Objective
To compare the marginal and internal adaptation of endocrowns produced using conventional technique, digital technique, and combination (cast digitization) techniques using microcomputed tomography (micro‐CT).
Materials and Methods
Ten freshly extracted human mandibular molar teeth were prepared for all‐ceramic endocrowns. A total of 40 Lithium Disilicate (IPS e.max) endocrowns were fabricated and grouped according to the impression and production technique to four groups: Group (CO): Conventional impression/heat pressed endocrowns (n = 10), Group (CAD): Direct scanning of teeth/CAD‐CAM endocrowns (n = 10), Group (COMIO): Combination; Cast digitization using Intraoral scanner/CAD‐CAM endocrowns (n = 10), Group (COML): Combination; Cast digitization using laboratory scanner/CAD‐CAM endocrowns (n = 10). Micro‐computed tomography was used to measure the marginal and internal gaps in 11 predetermined sites. Mean marginal and internal gaps were compared using analysis of variance and Scheffe's post hoc test.

:: Given data ::
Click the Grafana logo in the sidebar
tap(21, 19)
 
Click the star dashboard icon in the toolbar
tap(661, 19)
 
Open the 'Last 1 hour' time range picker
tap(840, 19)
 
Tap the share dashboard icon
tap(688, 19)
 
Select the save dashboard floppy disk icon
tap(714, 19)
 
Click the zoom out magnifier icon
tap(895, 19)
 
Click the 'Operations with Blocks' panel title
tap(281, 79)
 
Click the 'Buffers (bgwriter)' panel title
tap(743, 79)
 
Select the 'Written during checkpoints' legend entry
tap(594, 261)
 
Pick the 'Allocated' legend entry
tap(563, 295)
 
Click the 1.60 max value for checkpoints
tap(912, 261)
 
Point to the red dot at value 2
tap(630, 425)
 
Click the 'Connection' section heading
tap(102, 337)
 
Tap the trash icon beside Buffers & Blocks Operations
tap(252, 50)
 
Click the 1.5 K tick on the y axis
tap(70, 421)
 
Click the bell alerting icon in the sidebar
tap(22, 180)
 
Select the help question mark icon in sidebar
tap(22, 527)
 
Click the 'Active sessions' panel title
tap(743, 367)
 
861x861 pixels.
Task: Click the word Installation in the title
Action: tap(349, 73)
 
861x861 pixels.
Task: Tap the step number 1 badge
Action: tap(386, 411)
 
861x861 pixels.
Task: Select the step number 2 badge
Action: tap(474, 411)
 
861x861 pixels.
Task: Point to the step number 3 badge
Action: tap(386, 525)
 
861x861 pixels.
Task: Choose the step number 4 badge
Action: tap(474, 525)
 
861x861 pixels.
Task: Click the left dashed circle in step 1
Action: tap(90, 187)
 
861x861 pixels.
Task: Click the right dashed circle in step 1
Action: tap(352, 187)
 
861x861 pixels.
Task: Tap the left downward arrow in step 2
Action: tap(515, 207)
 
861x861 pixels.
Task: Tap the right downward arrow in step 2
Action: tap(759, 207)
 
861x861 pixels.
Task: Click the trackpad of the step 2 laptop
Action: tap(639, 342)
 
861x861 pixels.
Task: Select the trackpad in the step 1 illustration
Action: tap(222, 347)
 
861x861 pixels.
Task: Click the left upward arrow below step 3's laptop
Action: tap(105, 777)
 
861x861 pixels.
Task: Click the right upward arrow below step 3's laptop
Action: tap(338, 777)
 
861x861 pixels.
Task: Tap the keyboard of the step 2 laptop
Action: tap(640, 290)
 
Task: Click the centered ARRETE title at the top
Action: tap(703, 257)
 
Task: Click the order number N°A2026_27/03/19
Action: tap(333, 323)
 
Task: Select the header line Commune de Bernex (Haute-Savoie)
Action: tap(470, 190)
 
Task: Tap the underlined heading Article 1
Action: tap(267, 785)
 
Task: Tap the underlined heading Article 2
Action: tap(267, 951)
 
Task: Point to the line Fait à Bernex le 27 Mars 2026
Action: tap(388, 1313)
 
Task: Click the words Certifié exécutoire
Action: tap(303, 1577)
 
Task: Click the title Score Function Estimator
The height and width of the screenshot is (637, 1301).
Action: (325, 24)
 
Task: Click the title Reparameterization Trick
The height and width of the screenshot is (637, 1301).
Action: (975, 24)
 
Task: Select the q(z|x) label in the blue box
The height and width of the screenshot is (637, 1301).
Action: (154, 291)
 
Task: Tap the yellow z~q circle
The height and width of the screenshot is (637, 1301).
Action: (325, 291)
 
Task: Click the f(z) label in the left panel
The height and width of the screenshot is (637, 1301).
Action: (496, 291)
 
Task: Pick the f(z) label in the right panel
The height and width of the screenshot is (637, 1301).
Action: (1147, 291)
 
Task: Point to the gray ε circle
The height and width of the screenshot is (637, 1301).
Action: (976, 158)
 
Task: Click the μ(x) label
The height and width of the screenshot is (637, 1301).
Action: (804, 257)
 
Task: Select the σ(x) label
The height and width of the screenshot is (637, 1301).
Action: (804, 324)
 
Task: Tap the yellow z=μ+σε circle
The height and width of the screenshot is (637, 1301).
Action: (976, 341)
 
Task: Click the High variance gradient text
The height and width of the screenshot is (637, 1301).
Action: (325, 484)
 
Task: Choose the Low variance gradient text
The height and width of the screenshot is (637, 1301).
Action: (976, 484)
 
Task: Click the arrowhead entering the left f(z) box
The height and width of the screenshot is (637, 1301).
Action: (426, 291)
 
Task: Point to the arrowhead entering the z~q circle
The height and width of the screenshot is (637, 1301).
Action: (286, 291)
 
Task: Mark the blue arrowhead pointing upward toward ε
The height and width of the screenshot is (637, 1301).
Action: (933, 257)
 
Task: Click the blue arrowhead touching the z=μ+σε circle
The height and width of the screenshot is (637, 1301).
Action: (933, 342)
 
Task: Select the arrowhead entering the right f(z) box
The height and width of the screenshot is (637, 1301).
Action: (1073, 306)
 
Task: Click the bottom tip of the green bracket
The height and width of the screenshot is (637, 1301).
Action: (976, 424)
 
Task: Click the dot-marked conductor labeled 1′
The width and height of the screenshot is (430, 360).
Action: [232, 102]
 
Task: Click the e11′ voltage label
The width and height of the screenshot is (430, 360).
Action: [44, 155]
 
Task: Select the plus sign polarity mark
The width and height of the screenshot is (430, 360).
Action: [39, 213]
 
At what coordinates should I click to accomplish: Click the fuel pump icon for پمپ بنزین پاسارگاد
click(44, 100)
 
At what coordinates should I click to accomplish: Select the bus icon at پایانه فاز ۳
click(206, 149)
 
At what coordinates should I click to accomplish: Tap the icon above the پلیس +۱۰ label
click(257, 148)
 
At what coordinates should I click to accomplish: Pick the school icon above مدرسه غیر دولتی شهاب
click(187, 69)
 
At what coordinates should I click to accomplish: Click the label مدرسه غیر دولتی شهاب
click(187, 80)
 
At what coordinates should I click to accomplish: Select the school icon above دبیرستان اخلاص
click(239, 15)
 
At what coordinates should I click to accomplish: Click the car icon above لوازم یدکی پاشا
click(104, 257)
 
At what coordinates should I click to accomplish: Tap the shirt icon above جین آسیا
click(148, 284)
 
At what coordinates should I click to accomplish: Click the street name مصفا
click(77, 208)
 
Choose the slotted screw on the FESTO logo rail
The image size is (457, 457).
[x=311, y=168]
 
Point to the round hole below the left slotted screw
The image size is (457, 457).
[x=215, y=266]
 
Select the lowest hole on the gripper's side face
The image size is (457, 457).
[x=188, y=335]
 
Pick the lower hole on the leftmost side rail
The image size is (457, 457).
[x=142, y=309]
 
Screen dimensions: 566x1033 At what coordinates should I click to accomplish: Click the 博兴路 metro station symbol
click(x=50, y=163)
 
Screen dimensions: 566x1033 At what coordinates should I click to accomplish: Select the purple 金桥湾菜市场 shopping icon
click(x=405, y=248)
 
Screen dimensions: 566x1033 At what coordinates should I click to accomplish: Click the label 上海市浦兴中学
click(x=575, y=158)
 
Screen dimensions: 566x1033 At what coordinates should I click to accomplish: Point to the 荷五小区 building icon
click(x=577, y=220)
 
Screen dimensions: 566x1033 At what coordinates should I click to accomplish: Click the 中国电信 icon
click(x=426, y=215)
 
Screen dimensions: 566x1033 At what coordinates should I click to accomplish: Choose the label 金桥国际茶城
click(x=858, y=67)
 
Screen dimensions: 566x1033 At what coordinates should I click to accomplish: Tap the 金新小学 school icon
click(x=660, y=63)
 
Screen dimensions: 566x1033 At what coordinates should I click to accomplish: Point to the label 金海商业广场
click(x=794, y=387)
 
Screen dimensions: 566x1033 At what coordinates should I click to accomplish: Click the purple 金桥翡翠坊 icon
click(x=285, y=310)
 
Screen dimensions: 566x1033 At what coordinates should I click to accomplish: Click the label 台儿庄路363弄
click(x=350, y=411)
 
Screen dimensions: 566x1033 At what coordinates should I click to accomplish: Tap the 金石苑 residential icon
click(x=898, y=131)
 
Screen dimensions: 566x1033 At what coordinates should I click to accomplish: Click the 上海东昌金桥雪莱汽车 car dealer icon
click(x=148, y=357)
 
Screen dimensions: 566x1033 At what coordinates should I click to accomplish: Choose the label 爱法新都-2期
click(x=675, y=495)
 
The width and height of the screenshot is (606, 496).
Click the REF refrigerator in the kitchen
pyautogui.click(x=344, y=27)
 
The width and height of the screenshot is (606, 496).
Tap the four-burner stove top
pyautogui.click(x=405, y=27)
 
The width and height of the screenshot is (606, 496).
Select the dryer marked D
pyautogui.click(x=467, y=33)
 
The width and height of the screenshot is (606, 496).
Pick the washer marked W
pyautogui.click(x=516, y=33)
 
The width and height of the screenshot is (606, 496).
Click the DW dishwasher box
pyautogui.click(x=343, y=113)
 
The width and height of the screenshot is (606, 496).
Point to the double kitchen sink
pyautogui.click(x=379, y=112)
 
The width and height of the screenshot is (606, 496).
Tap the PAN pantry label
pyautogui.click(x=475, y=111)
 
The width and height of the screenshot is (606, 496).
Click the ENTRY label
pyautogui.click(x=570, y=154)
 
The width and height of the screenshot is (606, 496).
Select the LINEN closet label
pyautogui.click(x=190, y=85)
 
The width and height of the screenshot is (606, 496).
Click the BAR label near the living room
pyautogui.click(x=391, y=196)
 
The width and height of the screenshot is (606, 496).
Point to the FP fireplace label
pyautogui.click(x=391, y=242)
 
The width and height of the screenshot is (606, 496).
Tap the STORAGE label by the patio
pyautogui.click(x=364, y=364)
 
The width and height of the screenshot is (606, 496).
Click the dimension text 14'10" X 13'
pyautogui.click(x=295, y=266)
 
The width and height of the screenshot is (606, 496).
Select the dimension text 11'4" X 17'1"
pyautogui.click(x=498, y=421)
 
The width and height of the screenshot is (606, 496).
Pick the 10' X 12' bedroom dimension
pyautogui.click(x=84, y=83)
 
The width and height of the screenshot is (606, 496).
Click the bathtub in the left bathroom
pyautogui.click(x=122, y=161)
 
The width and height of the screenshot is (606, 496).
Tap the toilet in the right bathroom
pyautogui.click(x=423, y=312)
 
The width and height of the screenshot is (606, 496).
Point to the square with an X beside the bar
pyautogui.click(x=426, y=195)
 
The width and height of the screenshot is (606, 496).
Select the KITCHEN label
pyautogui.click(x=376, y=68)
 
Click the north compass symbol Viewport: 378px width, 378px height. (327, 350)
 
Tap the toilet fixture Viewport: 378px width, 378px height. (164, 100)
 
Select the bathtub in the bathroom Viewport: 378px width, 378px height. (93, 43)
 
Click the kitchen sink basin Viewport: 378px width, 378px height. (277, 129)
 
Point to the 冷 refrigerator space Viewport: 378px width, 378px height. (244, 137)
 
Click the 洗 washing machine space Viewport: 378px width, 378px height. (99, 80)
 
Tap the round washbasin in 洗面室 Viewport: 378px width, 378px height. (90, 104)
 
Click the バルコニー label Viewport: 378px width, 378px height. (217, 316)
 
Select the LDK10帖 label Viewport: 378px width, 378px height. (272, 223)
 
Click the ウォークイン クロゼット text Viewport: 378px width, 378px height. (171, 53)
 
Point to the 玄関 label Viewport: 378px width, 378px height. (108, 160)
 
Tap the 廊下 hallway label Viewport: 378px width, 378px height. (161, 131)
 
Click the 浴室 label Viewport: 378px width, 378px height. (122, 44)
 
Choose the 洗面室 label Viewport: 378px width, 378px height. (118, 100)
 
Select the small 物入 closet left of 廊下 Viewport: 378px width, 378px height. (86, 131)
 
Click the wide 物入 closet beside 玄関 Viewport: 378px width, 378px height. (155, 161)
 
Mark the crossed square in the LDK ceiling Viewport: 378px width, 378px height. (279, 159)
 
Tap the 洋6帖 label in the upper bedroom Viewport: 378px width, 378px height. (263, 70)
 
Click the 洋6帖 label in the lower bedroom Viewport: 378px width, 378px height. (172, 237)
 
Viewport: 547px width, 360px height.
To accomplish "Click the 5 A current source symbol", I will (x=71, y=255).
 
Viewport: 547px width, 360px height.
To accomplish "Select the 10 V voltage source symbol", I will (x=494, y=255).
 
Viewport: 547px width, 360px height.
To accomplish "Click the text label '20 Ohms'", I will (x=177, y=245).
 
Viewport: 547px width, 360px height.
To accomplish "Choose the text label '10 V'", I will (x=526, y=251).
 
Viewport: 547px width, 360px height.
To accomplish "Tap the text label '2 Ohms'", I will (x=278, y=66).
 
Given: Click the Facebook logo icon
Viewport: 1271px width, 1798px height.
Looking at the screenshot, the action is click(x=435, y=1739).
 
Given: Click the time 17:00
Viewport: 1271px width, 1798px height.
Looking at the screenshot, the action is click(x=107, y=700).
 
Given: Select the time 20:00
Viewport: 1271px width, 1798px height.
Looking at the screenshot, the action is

:: What is expected ::
Resume the study abstract on the marginal and internal adaptation of endocrowns, picking up after its final sentence.

:: Answer section ::
Results
CO, CAD, COMIO, and COML groups showed significant differences in the mean marginal gap (150 ± 35 μm, 120 ± 27 μm, 110 ± 24 μm, 120 ± 29 μm, respectively p = 0.013), gap at line angle (280 ± 70 μm, 130 ± 37 μm, 140 ± 54 μm, 130 ± 33 μm, respectively, p < 0.001), gap at cavity wall (210 ± 76 μm, 140 ± 43 μm, 140 ± 52 μm, 150 ± 44 μm, respectively, p = 0.010) and gap at pulpal floor (500 ± 150 μm, 240 ± 58 μm, 260 ± 59 μm, 240 ± 64 μm, respectively, p < 0.001).
Conclusion
Digitally fabricated endocrowns showed superior marginal and internal fit compared to the conventionally fabricated endocrowns.
Clinical Significance
Marginal and internal adaptation are detrimental factors for the success and survival of dental restorations including endocrowns. When compared with the conventional impressions and conventional production techniques, Digital workflow is more predictable and reliable as it reduces errors and improves the accuracy of fit.